Skip the pictures and retype exactly the lines from the one holding "This screenshot has height=251, width=352." through the end of the entries.

======== Data for this task

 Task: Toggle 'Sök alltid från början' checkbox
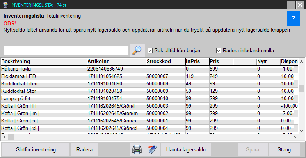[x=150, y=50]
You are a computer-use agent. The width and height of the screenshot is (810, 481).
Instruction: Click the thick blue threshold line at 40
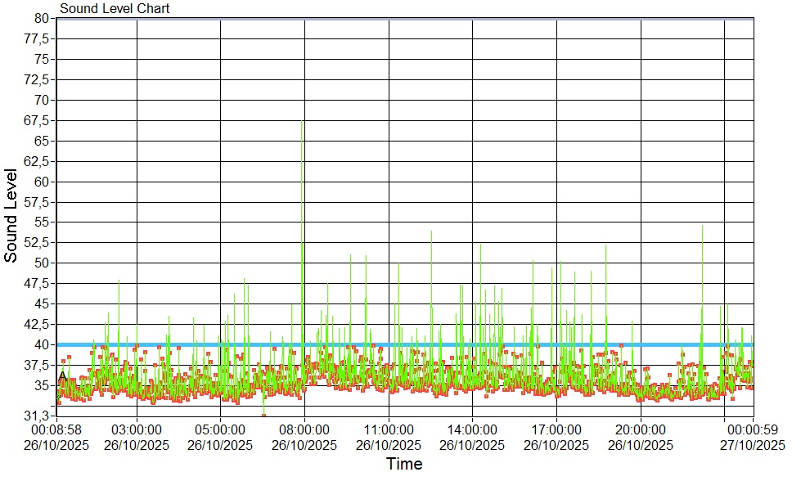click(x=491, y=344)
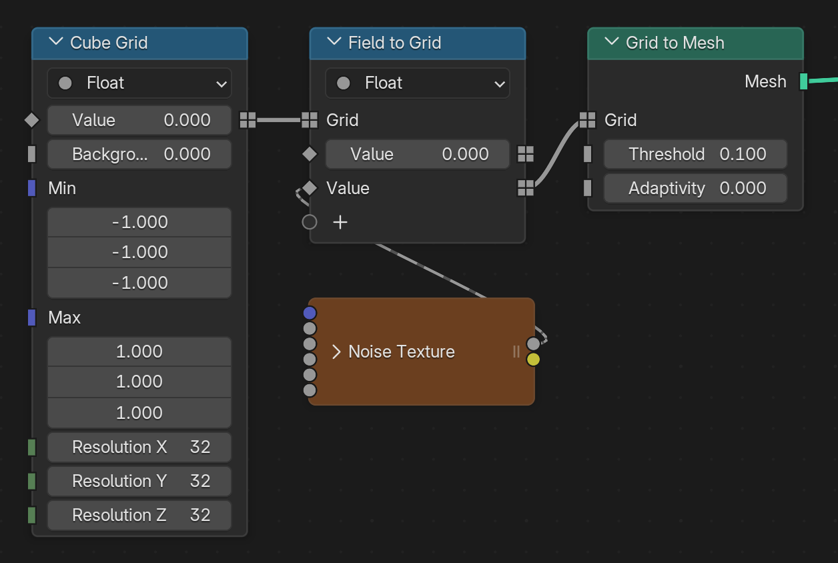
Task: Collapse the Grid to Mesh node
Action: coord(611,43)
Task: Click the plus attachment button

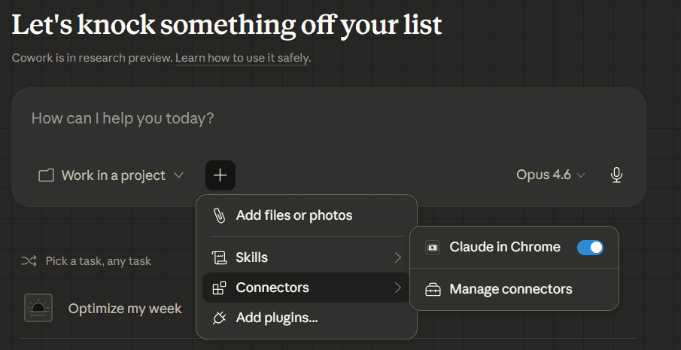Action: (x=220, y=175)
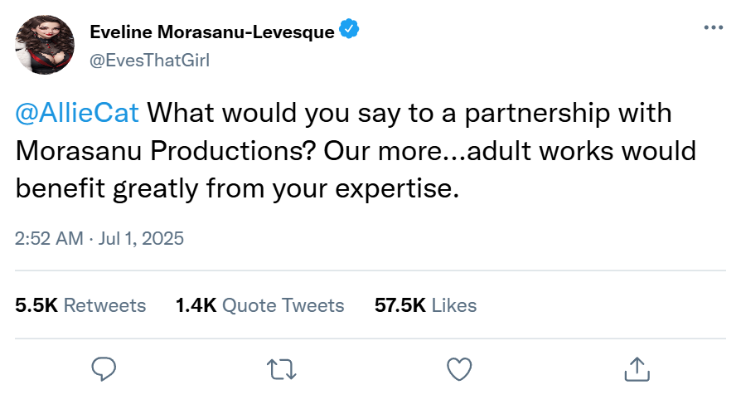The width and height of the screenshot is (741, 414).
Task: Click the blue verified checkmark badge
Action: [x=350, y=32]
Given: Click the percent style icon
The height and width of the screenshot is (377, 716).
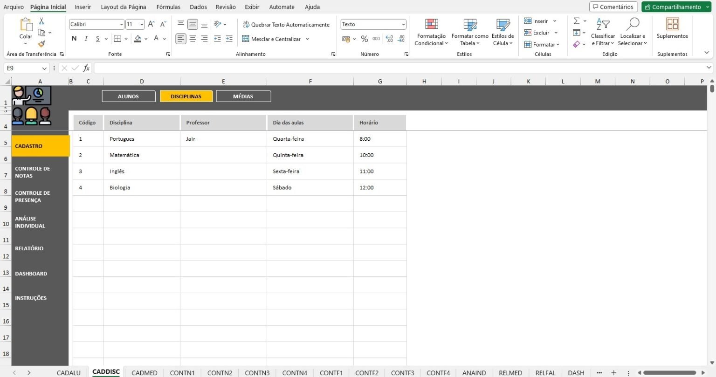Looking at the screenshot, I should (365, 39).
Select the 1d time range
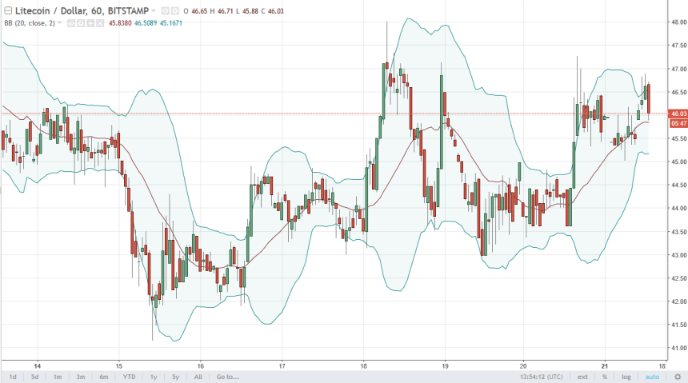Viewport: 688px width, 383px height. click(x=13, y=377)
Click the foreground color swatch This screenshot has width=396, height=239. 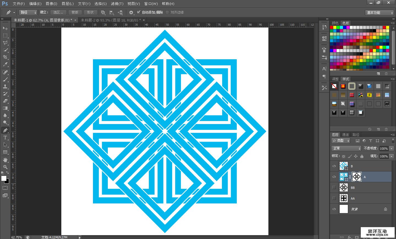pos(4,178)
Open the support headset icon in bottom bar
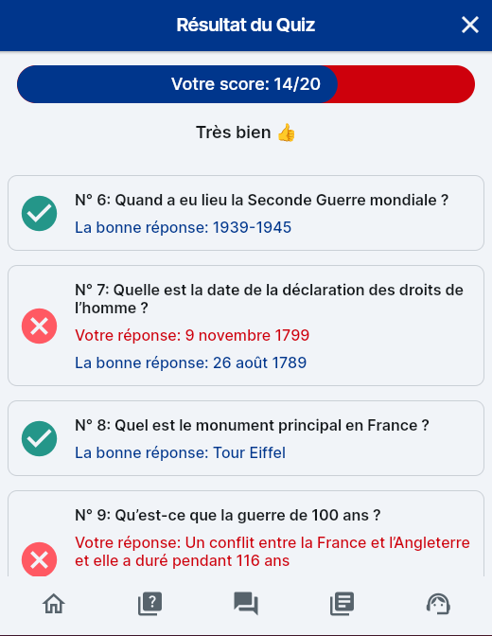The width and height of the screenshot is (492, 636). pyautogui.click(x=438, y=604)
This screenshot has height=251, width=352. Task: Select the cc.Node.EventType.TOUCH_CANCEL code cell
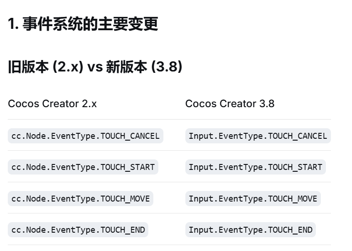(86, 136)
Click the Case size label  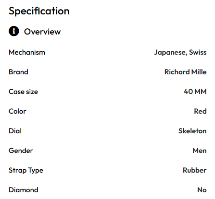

================

# [Output]
This screenshot has height=251, width=352. Task: Select the cc.Node.EventType.TOUCH_CANCEL code cell
(86, 136)
Click the Case size label  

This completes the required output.